Elasticsearch cluster have millions of pending tasks

fengxiaobai · May 7, 2021, 2:05am

i have a es cluster , 7.4 version .

There are a lot of pending tasks around 8 a.m. every day。 pending task list info：

639479 "source": "ilm-execute-cluster-state-steps",
82666 "source": "ilm-move-to-step",
186 "source": "cluster_reroute(reroute after starting shards)",
12 "source": "ilm-set-step-info",
1 "source": "update-settings",

my cluster info：

my health info:
epoch timestamp cluster status node.total node.data shards pri relo init unassign pending_tasks max_task_wait_time active_shards_percent
1620352457 01:54:17 sre-elasticsearch green 34 30 18001 11216 0 0 0 610953 46.8m 100.0%

my node info:
master node 3
hot node 10
warm node 14
cold node 6
client node 1

my ilm info:
{
"hotwarm-norollover-15days-for-hot-index" : {
"version" : 18,
"modified_date" : "2021-04-25T11:13:59.657Z",
"policy" : {
"phases" : {
"warm" : {
"min_age" : "5d",
"actions" : {
"allocate" : {
"number_of_replicas" : 1,
"include" : { },
"exclude" : { },
"require" : {
"box_type" : "warm"
}
},
"set_priority" : {
"priority" : 100
}
}
},
"cold" : {
"min_age" : "9d",
"actions" : {
"allocate" : {
"number_of_replicas" : 0,
"include" : { },
"exclude" : { },
"require" : {
"box_type" : "cold"
}
},
"freeze" : { }
}
},
"hot" : {
"min_age" : "0ms",
"actions" : {
"set_priority" : {
"priority" : 100
}
}
},
"delete" : {
"min_age" : "15d",
"actions" : {
"delete" : { }
}
}
}
}
}
}

I have already created the index ahead of time at 1:30 a.m。but there are still many pending tasks。I don't know what caused it。
Can anyone tell me why？ thanks。

fengxiaobai · May 8, 2021, 2:01am

anyone konw?

warkolm · May 10, 2021, 12:29am

FYI 7.4 just reached EOL, you will want to upgrade ASAP.

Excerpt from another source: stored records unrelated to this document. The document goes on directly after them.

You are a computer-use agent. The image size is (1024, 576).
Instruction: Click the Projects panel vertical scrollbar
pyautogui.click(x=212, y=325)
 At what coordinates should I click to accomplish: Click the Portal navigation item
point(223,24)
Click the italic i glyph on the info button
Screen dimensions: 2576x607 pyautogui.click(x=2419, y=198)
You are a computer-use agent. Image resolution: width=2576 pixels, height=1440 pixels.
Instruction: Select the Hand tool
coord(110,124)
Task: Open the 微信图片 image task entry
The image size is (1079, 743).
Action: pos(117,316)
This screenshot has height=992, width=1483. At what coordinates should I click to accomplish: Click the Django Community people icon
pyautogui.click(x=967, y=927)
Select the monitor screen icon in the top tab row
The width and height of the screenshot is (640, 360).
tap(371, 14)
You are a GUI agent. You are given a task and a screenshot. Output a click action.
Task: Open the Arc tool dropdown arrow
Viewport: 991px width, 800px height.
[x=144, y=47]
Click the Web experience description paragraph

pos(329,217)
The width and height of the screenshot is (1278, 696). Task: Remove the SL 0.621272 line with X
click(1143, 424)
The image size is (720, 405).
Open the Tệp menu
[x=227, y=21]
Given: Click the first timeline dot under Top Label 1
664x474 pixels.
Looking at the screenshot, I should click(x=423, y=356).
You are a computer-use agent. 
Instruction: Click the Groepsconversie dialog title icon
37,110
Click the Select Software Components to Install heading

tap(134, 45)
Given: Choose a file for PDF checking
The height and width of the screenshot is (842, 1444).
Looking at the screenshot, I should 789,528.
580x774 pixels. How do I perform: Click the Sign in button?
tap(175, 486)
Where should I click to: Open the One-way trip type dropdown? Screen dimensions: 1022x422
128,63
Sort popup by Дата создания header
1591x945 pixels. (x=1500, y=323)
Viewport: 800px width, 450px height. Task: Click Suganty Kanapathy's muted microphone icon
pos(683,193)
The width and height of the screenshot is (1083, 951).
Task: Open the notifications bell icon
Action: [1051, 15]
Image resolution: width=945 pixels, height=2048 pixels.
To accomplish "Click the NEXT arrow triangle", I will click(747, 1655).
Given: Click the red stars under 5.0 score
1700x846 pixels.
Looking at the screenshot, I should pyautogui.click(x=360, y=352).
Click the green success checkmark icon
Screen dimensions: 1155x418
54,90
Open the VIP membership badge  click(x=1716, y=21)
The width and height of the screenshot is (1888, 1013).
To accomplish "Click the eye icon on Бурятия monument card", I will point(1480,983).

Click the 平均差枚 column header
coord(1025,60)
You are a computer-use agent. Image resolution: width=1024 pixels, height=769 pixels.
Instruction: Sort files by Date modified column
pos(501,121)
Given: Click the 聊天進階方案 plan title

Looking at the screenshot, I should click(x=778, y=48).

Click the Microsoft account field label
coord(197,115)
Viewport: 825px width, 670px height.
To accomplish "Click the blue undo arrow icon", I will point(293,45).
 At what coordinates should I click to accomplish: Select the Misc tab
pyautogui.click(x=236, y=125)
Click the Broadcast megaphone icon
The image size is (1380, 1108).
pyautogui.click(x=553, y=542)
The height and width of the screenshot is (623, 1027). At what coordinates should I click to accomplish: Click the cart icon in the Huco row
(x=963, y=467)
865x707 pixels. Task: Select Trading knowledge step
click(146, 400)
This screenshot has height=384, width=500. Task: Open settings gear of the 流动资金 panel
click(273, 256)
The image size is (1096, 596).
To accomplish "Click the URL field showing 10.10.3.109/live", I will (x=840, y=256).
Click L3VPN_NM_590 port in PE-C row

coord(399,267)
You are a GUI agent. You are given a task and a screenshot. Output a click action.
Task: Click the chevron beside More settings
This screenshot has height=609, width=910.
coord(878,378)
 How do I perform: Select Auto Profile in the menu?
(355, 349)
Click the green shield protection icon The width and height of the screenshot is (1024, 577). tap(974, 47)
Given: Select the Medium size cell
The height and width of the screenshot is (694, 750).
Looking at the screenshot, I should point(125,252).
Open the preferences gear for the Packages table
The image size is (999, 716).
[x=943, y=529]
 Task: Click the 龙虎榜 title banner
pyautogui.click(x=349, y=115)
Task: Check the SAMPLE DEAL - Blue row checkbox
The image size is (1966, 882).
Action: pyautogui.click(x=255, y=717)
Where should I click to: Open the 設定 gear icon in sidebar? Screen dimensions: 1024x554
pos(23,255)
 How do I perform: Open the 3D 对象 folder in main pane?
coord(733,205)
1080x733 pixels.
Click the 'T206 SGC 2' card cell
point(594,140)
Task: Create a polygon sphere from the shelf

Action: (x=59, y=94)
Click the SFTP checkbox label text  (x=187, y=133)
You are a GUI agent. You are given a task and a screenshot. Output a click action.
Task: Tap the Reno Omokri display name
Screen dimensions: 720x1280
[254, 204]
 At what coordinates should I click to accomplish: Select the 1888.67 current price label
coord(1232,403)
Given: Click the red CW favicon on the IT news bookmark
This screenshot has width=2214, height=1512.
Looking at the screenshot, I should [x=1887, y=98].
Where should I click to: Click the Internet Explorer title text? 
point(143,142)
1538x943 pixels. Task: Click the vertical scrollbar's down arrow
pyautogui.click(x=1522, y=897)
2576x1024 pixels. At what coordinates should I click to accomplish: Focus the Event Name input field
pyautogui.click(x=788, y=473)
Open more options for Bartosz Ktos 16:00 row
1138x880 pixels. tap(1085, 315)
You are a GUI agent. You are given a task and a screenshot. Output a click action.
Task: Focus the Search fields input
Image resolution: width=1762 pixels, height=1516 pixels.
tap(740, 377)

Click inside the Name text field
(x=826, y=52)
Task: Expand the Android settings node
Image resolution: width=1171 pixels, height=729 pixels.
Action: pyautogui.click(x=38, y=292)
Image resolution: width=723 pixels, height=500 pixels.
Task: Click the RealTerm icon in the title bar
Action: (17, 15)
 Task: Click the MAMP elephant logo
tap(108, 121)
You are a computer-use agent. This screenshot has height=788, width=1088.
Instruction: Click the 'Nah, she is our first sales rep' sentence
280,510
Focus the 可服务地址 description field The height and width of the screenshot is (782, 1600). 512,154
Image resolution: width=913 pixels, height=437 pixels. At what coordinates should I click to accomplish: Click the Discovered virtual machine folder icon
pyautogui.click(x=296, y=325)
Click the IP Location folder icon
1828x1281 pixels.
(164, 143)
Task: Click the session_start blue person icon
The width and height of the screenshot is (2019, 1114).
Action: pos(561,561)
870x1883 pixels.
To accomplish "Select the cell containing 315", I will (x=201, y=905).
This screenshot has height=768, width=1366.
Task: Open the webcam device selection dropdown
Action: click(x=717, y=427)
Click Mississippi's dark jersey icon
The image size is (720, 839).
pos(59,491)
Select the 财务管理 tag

That is not a good idea, it's a waste of resources. Let Elasticsearch create them as needed.

What is the output from the _cluster/stats?pretty&human API?

fengxiaobai · May 10, 2021, 1:27am

@warkolm Thanks for your response. Are you suggesting an upgrade to fix the problem？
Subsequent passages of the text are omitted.